• **ABOUT THIS TASK**
From the line containing "The image size is (1405, 581)." onward, retype each line of the entries below exactly, last line included.

-- -- --

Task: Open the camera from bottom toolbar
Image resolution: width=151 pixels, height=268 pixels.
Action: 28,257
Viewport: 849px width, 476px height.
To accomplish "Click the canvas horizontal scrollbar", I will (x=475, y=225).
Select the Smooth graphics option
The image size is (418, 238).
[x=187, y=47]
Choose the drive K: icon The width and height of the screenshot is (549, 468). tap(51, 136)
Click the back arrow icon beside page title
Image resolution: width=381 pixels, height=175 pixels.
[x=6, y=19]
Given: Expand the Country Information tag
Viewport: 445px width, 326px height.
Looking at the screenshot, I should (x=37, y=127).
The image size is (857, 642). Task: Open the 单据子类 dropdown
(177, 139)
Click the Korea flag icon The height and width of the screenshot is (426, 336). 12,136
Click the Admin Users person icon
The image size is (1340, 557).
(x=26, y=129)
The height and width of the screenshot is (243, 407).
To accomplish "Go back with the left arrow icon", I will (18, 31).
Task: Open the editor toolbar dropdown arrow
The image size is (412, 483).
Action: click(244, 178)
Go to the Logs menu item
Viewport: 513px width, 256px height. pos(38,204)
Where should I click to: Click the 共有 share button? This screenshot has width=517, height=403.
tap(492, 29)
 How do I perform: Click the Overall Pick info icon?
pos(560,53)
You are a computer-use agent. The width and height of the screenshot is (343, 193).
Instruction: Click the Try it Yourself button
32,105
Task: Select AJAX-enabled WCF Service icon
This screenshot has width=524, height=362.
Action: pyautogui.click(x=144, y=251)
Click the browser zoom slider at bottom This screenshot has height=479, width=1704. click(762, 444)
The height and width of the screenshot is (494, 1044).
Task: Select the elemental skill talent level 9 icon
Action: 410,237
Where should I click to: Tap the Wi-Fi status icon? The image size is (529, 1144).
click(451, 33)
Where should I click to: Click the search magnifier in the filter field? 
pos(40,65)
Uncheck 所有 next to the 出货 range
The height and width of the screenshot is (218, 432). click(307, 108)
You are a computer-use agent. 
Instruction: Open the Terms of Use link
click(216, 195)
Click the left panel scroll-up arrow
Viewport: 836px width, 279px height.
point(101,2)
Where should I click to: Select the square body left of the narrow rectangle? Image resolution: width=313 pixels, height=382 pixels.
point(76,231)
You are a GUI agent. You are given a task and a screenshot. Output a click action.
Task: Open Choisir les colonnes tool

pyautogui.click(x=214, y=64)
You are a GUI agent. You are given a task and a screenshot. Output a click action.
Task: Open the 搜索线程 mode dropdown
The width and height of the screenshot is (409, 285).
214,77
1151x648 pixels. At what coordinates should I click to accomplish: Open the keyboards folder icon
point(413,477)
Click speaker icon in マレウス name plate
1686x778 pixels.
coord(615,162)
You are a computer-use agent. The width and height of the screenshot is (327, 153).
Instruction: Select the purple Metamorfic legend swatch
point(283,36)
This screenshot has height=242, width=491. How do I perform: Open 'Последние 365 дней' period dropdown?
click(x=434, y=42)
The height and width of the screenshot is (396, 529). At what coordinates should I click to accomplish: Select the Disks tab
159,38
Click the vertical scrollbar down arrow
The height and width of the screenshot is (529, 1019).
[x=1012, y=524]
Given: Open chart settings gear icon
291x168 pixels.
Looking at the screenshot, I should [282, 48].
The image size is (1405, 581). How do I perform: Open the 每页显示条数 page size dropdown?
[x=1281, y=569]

-- -- --

• **WRITTEN REPLY**
The image size is (1405, 581). How do I perform: Open the 每页显示条数 page size dropdown?
[x=1281, y=569]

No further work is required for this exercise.